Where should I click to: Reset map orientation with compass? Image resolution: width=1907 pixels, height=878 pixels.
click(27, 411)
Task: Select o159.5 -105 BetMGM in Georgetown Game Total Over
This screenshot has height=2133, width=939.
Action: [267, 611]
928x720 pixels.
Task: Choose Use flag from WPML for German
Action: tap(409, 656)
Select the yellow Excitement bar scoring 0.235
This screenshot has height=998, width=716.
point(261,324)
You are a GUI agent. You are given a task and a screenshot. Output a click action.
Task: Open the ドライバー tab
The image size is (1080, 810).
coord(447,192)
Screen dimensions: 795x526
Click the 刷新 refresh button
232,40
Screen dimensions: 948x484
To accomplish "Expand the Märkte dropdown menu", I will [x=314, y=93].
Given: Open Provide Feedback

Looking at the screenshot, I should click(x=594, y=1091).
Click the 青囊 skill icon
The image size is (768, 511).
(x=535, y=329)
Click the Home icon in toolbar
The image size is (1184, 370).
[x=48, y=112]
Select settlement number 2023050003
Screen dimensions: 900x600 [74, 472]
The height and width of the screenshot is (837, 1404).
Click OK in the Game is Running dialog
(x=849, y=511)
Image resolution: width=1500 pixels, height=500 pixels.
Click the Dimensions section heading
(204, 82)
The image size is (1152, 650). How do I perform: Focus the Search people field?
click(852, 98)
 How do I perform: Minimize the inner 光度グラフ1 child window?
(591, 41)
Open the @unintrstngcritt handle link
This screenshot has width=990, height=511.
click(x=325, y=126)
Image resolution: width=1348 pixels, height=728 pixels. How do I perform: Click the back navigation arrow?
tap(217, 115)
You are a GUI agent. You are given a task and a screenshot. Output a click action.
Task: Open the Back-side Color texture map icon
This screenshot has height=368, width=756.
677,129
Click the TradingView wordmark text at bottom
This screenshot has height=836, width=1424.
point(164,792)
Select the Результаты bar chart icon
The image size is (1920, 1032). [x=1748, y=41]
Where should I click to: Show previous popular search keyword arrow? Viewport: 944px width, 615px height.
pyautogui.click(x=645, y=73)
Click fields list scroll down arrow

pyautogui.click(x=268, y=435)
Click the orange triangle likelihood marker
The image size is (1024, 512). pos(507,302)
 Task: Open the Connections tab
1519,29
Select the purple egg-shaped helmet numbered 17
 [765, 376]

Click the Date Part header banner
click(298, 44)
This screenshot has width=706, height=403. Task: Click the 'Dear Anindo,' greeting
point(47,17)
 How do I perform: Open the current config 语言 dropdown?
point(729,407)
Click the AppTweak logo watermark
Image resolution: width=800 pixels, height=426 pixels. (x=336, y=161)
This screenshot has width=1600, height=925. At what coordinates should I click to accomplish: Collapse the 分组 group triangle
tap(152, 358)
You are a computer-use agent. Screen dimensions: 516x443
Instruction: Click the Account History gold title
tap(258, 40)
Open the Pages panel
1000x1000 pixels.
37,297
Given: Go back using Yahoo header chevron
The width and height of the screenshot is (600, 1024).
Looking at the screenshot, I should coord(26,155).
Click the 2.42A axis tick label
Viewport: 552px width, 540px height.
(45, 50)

-=-=-

Please give back exactly the lines of the listing above that run from the one containing "Given: Open Provide Feedback" through the one containing "Open the @unintrstngcritt handle link", and only those.

Given: Open Provide Feedback

Looking at the screenshot, I should click(x=594, y=1091).
Click the 青囊 skill icon
The image size is (768, 511).
(x=535, y=329)
Click the Home icon in toolbar
The image size is (1184, 370).
[x=48, y=112]
Select settlement number 2023050003
Screen dimensions: 900x600 [74, 472]
The height and width of the screenshot is (837, 1404).
Click OK in the Game is Running dialog
(x=849, y=511)
Image resolution: width=1500 pixels, height=500 pixels.
Click the Dimensions section heading
(204, 82)
The image size is (1152, 650). How do I perform: Focus the Search people field?
click(852, 98)
 How do I perform: Minimize the inner 光度グラフ1 child window?
(591, 41)
Open the @unintrstngcritt handle link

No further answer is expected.